This project can be used to extract Youtube videos, Facebook videos and Twitter tweets (plus attached videos, if any) from the articles in the GDELT dataset. More than a crawler, it also classifies and only downloads those videos which are relevant to the article, to ensure a high quality dataset.
Clone the repository:
git clone https://github.com/ClaasM/GDELTSocialVideo.git
Install the dependencies:
pip install -r requirements.txt
Create the database with src/postgres/sql/init_db.sql
.
Populate the articles table with URLs of articles to be crawled.
Where these URLs come from is dependent on the application, for GDELT the code can be found in src/gdelt
.
If replicating the case study, the following steps need to be taken.
Create the gdelt-specific tables using:
src/postgres/sql/init_db_gdelt.sql
.
Download the masterfile:
wget -P data/external "http://data.gdeltproject.org/gdeltv2/masterfilelist.txt"
Crawl GDELT:
python3 src/data/crawl_GDELT.py
The articles table should now be populated with articles to be crawled.
The articles are saved in data/raw/articles
+ a path that consists of their domain, split at dots and reversed, followed by the path of the url.
The filename is the last part of the path, plus the query parameters to ensure unique identification.
The fragment identifier is ignored.
Examples:
www.google.com/
is saved as www
under com/google/
.
Start the crawling:
python3 src/data/crawl_articles.py
Very similar to article crawling. Start the crawling:
python3 src/data/crawl_videos.py
├── LICENSE
├── README.md <- The top-level README for developers using this project.
├── data
│ ├── external <- Data from third party sources.

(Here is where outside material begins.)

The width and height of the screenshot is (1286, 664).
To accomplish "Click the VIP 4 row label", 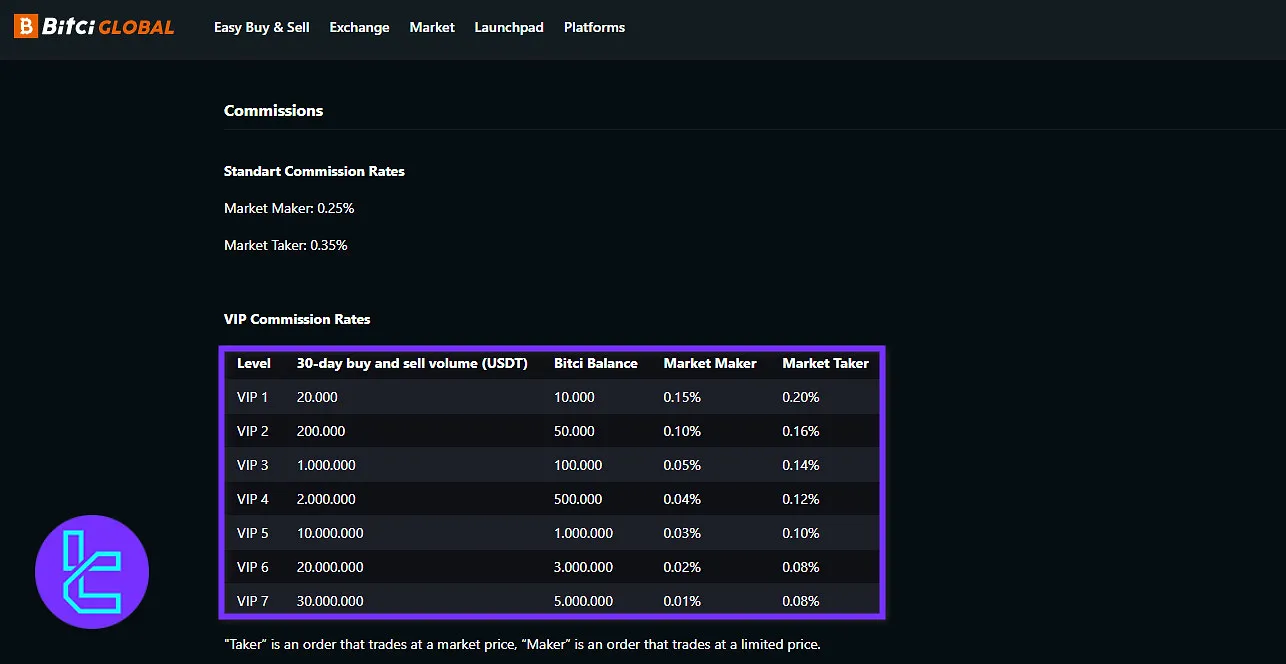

│ ├── interim <- Intermediate data that has been transformed.
│ ├── processed <- The final, canonical data sets for modeling.
│ └── raw <- The original, immutable data dump.
│
├── models <- Trained and serialized models, model predictions, or model summaries
│
├── notebooks <- Jupyter notebooks. Naming convention is a number (for ordering),
│ the creator's initials, and a short `-` delimited description, e.g.
│ `1.0-jqp-initial-data-exploration`.
│
├── reports <- Generated analysis as HTML, PDF, LaTeX, etc.
│ └── figures <- Generated graphics and figures to be used in reporting
│
├── requirements.txt <- The requirements file for reproducing the analysis environment, e.g.
│ generated with `pip freeze > requirements.txt`
│
├── setup.py <- makes project pip installable (pip install -e .) so src can be imported
├── src <- Source code for use in this project.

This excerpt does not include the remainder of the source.